## Dataset content
● ● ● ● ●

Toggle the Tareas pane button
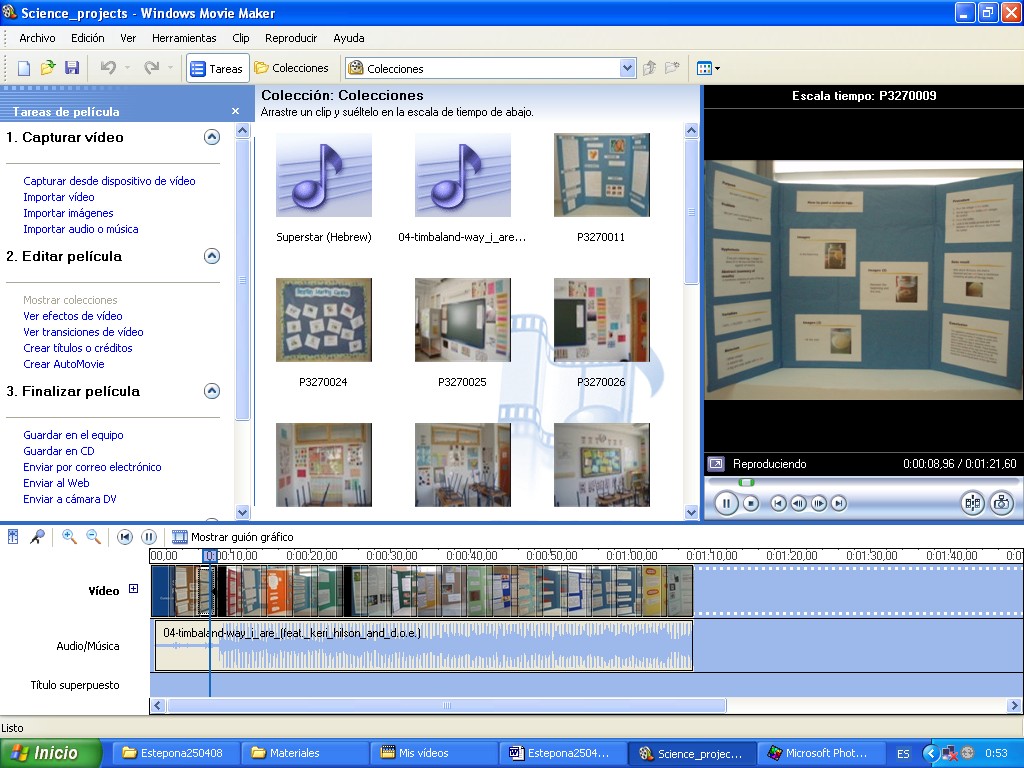The image size is (1024, 768). pos(217,68)
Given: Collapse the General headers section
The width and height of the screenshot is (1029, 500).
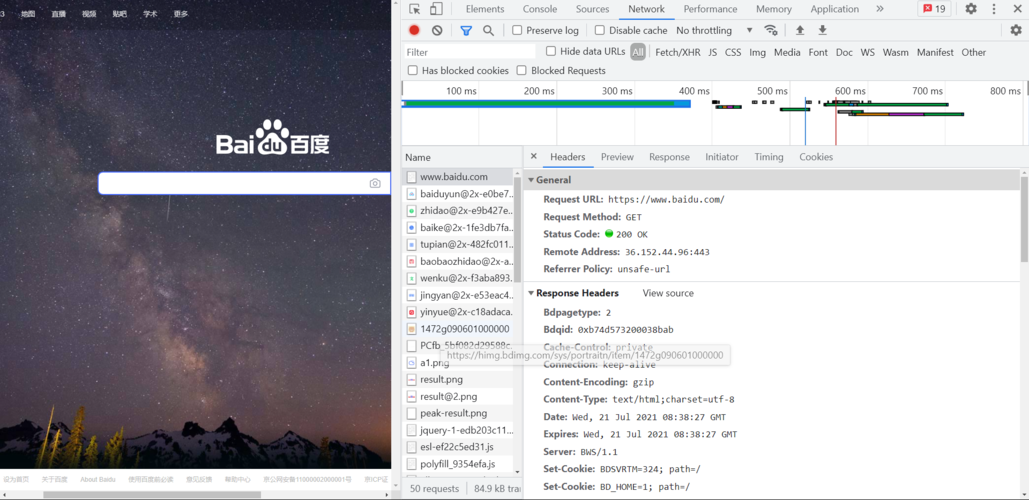Looking at the screenshot, I should pos(531,180).
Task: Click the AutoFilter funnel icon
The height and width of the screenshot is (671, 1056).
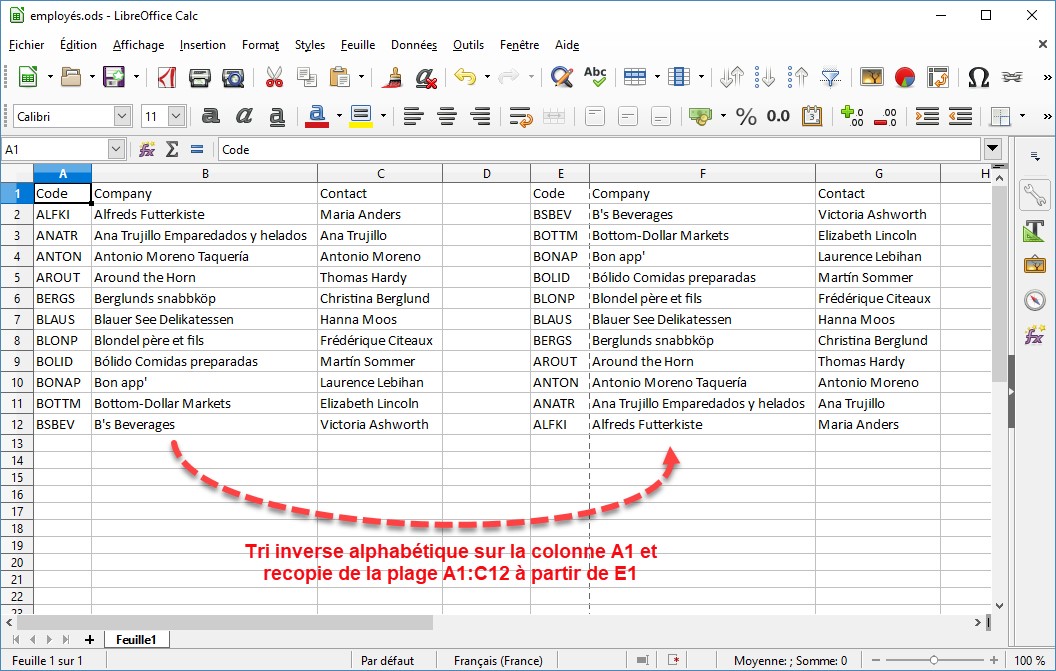Action: click(x=830, y=77)
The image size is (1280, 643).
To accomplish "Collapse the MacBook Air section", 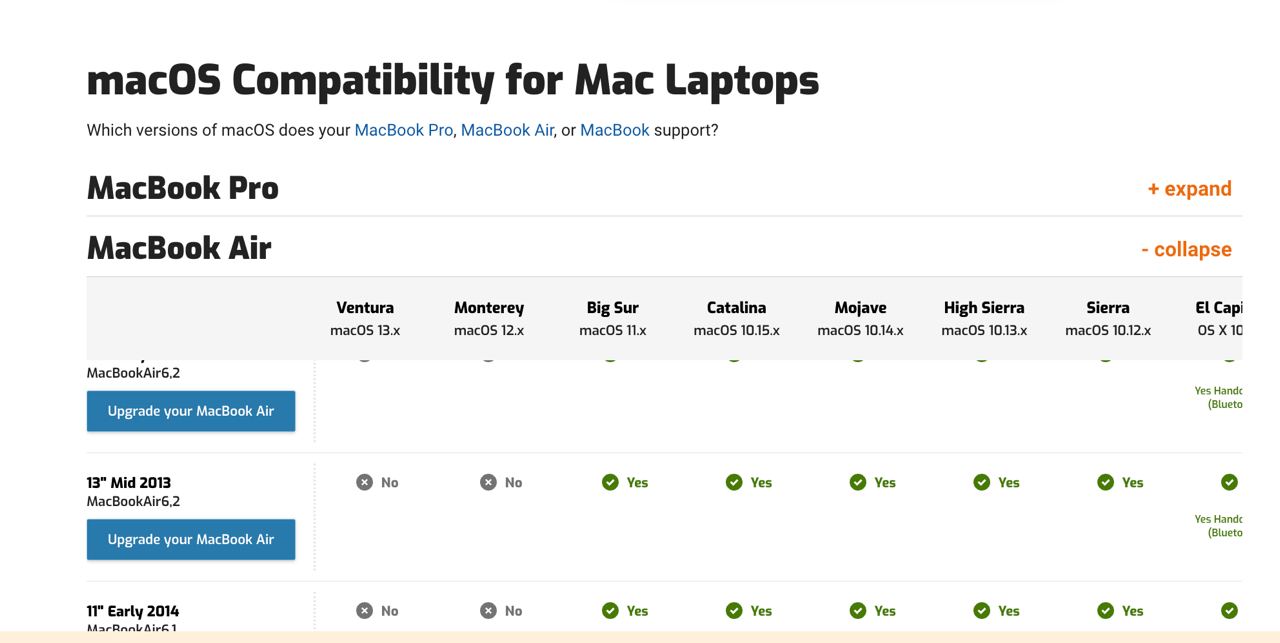I will pos(1186,249).
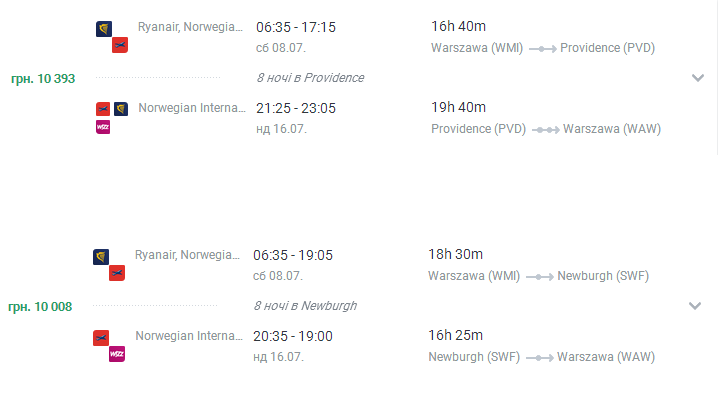Click the 8 ночі в Newburgh label

(x=305, y=306)
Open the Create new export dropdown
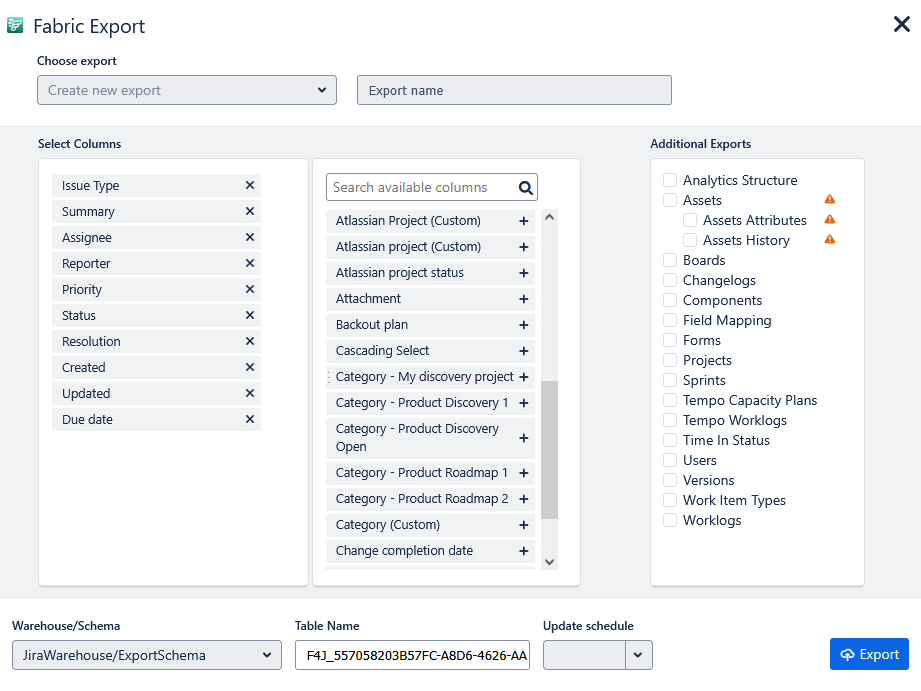 point(187,90)
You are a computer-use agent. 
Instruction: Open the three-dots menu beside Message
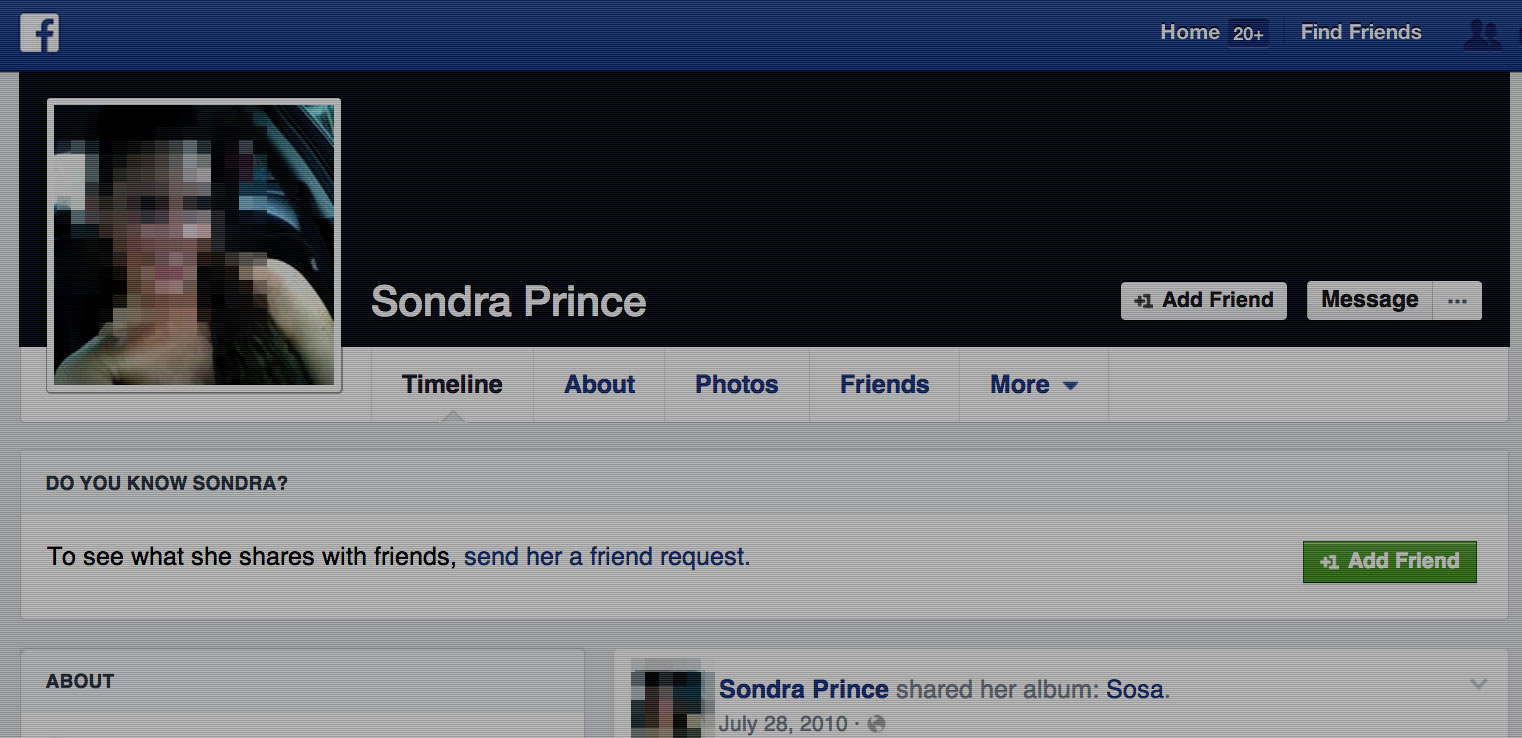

● ● ● ● ●

## Task instructions
From the line holding "You are a computer-use agent." through the last line of the material above, each line should be written out exactly, both included; omit the pictures.

## Output
You are a computer-use agent. 
Instruction: Open the three-dots menu beside Message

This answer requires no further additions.